Dream team of ‘cleaning bacteria’ surprises North Water

ZAWZI North Water 2015-4Something unusual is happening at North Water’s industrial salt wastewater purification plant in Delfzijl. After just five years in operation, the purification plant has developed ‘supersludge’. A scientific study to find out how this sludge is being created and how to make its technical application more robust is now under way.

North Water’s salt wastewater purification plant in Delfzijl purifies the wastewater of chemical companies that operate in the Oosterhorn industrial estate. The wastewater produced by around thirty companies is being purified by the joint venture between Waterbedrijf Groningen and Evides Industrial Water. This is being done in a conventional aerobic water purification plant (40,000 pollution units) with an equalisation tank, a bio-reactor and a clarifier.

Nothing special, you might think.
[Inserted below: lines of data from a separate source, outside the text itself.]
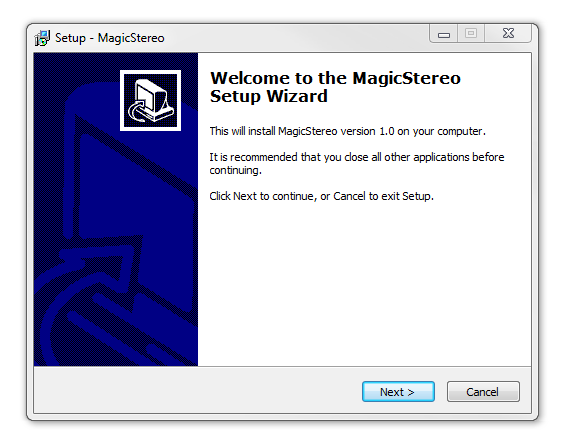Click the 'Welcome to the MagicStereo' heading line
The image size is (561, 435).
pos(335,78)
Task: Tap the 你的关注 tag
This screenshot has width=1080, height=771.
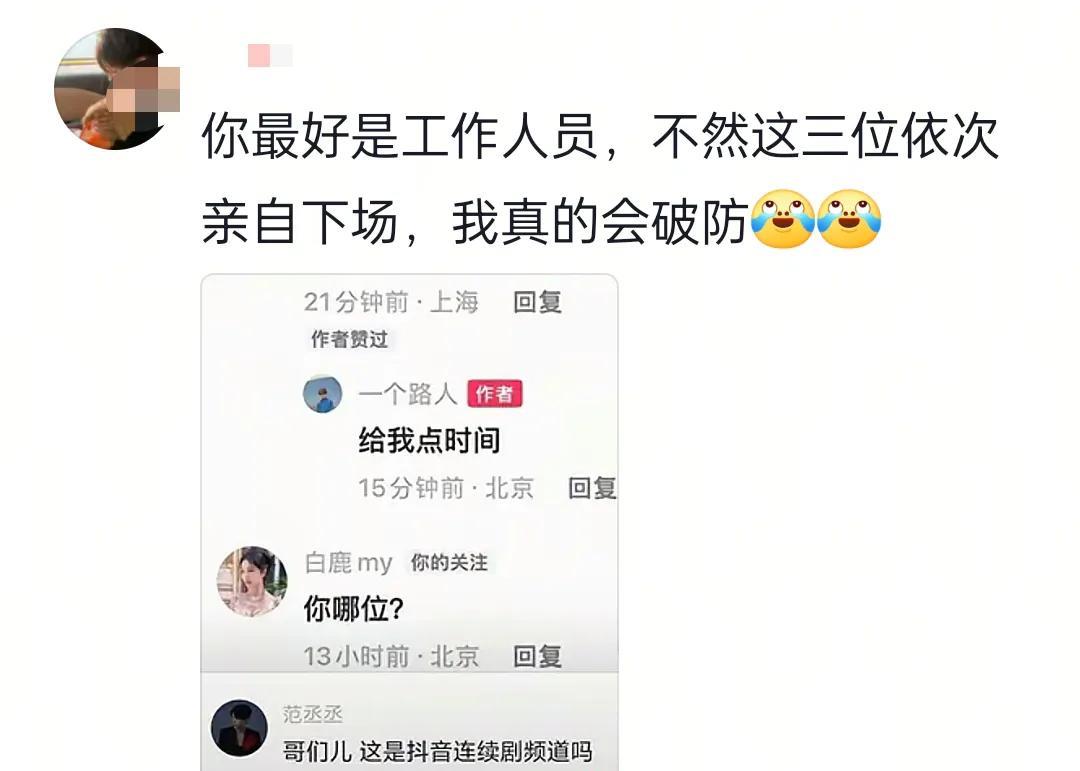Action: point(449,563)
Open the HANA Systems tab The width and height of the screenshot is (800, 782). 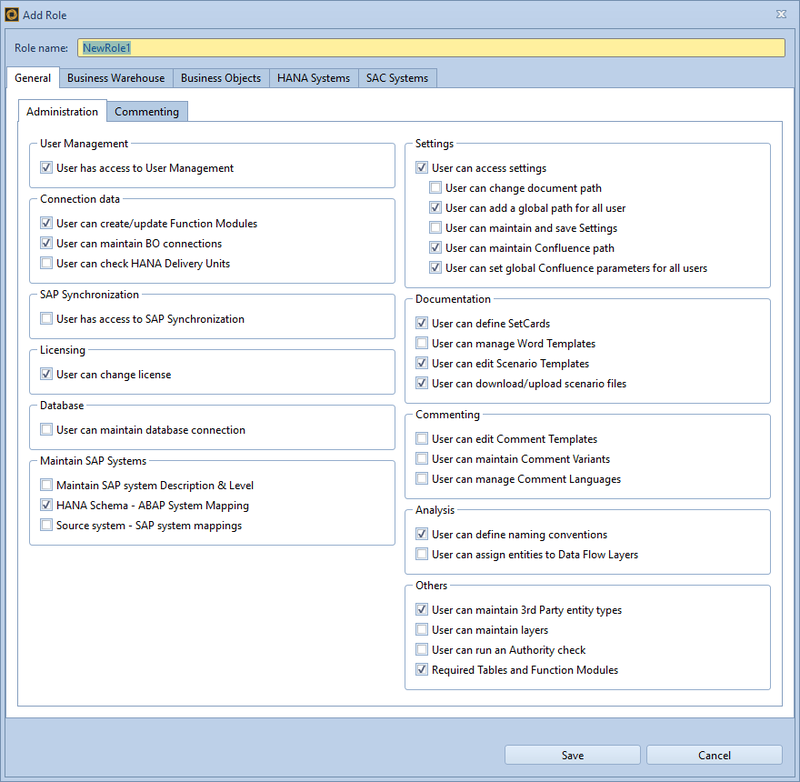click(x=313, y=77)
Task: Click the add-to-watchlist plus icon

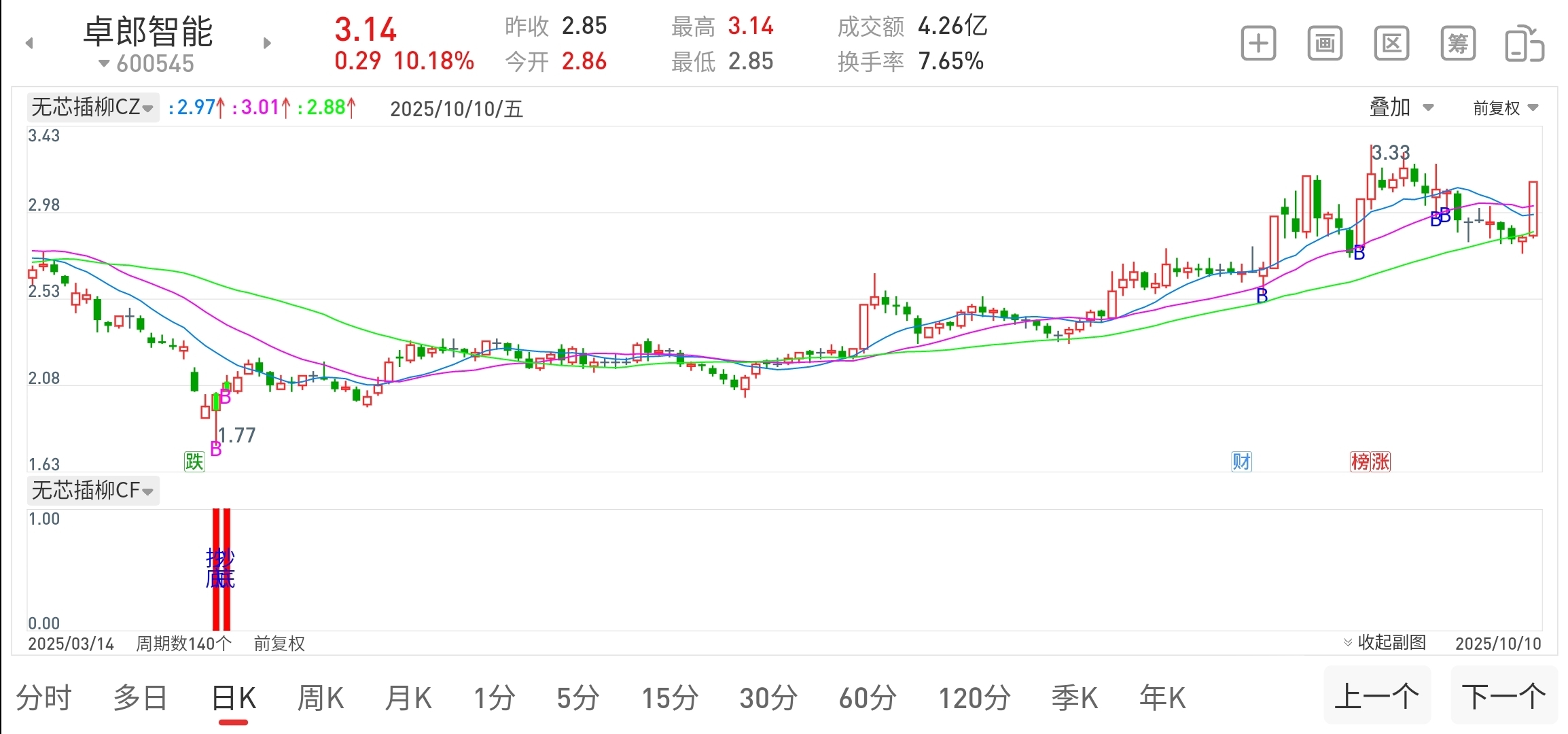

However, the sludge’s ability to settle has increased significantly since the plant went into operation in 2008. The sludge volume index (SVI) is now more than a factor of four smaller than the index for normally active sludge. From flocculated sludge, the biomass has transformed into granular sludge with good and fast settlement as a result. In a wastewater purification country such as the Netherlands, granular sludge is highly praised. That is because this type of sludge produces an efficient and compact water purification process, exactly the type of process for a plant that covers a small space. The process shows some resemblance to RoyalHaskoningDHV’s Nereda water purification technology.

Strong suspicions
How this dream team of ‘cleaning sludge’ came about in a continuous system and under salt conditions is still a bit of a mystery. The process does not involve a high sludge load or typical hydraulic selection pressure, for example.  But the scientists do have strong suspicions, says adviser and business developer Perry van der Marel of drinking water laboratory WLN, who advises North Water. Granule-forming bacteria called GAOs – glycogen accumulating organisms – that thrive in the North Water plant have been detected in the sludge. “These micro-organisms are usually displaced by other competing, fast-growing bacteria. In our plant, they’re given every chance to reproduce. That’s all down to the specific operational and process conditions in our water purification process, which apparently boost the selection process.” There is still no definitive explanation of which factors this involves.  One of the factors may be the balance between the anaerobic and aerobic zones in the process. According to Van der Marel, a good deal of scientific research still needs to be carried out. In that research, North Water is being supported by the University of Groningen, Paques and Delft University of Technology.
“The outlook is really promising,” says Van der Marel. “When sludge has a robust ability to settle, you can increase the amount of sludge in the plant and therefore the plant’s purification capacity without having to adapt the plant itself. That gives you a high degree of flexibility and may even reduce the amount of investment required.”ZAWZI North Water 2015-3

WaterNexus
“There’s a huge demand for robust salt wastewater purification techniques,” say Van der Marel. “Especially in the oil and gas and chemical industries, which operate globally with a regularly changing production capacity. This is also the reason why one of the studies in the recently launched WaterNexus programme is focusing on salt wastewater treatment with granular sludge technology. WLN is taking part in this study, as are Shell and Dow. “With the experience we’ve gained at North Water’s purification plant, we’re delighted that we can help expand the industry’s knowledge of this area.”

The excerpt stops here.